Governo do Estado retira do ar plataformas de notícias

Foto: Orlando Kissner/ANPr

Com a governadora Cida Borghetti, do PP, pré-candidata à reeleição, a partir de amanhã (07) – a três meses das eleições – o Palácio Iguaçu deve tirar do ar as redes sociais e todo o histórico de notícias dos sites oficiais. Também serão excluídos filmes, vinhetas, banners, posts, marcas e slogans de sites e veículos oficiais de publicidade ligados ao governo do Estado.

Em resolução publicada em Diário Oficial, o secretário de Estado da Comunicação, Alexandre Teixeira, determinou nesta semana que “até o final das eleições fica vedada a publicidade institucional e a postagem de quaisquer notícias de atos, programas, investimentos, obras, campanhas, metas e resultados, bem como, qualquer outra ação governamental”.

De acordo com a resolução do secretário, neste período só serão permitidas postagens de utilidade pública “com comando claro e de fácil entendimento” com o objetivo de informar a população.

Com restrições exigidas pela legislação, os sites e redes sociais pertencentes à administração direta, indireta, e serviços sociais autônomos não poderão mais usar a imagem e nem citar a pré-candidata. A decisão de retirar do ar o histórico dos veículos de comunicação do Estado é por precaução, segundo o governo, e prevalece até o final do período eleitoral.

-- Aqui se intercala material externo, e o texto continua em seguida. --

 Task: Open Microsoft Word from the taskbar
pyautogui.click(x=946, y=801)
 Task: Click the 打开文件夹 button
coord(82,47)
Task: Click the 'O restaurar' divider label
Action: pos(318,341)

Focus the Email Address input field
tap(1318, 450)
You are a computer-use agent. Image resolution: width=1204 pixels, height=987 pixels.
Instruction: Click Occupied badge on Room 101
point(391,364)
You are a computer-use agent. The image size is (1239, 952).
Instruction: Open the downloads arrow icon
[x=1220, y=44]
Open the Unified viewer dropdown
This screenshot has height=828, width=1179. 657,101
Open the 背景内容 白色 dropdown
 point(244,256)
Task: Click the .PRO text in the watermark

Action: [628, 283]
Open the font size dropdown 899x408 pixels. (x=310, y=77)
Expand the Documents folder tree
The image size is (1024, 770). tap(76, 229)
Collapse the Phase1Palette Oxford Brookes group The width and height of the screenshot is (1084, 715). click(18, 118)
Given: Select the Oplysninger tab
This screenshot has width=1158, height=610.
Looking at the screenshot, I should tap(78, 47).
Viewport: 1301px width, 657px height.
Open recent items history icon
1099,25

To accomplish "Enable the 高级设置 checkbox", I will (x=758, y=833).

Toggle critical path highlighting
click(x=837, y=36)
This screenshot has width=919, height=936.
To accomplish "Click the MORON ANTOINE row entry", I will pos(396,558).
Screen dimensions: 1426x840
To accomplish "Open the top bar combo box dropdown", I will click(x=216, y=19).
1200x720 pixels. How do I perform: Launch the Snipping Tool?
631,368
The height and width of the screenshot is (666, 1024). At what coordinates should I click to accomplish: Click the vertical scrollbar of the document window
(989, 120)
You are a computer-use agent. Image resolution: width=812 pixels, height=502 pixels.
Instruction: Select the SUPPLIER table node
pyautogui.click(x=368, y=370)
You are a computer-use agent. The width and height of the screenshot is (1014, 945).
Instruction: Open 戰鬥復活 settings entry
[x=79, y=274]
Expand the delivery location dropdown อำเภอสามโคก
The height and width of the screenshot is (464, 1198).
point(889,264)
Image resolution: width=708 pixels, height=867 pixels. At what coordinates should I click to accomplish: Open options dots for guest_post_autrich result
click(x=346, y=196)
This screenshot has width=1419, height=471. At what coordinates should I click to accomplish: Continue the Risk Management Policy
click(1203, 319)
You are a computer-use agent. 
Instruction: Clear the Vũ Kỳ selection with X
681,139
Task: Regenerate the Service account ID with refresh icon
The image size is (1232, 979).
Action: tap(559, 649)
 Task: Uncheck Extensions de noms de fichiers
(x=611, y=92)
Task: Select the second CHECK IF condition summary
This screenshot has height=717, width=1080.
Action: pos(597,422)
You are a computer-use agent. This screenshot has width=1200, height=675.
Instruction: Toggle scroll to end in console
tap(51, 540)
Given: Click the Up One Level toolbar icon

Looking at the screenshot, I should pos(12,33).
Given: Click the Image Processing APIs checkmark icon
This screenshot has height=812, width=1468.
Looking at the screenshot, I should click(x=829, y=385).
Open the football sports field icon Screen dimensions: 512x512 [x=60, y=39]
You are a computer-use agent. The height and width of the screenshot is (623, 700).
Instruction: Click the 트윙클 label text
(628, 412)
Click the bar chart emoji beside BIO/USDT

Até mesmo as obras públicas terão removidos os slogans e outras mensagens do governo. Os pedidos de publicidade de utilidade pública em decorrência de situação de grave e urgente necessidade pública devem ser encaminhados à Secretaria de Comunicação para a formalização da consulta à Justiça Eleitoral. A publicidade somente poderá ser veiculada se demonstrar “de forma clara e objetiva a grave e urgente necessidade pública da ação”.

Na Assembleia Legislativa, as medidas devem ser anunciadas hoje (06). Segundo a assessoria de Comunicação, a procuradoria da Casa trabalha em um parecer para orientar as ações. Mesmo sem exigência explícita da legislação eleitoral, a prefeitura de Curitiba e Câmara Municipal também estudam como será a comunicação até outubro.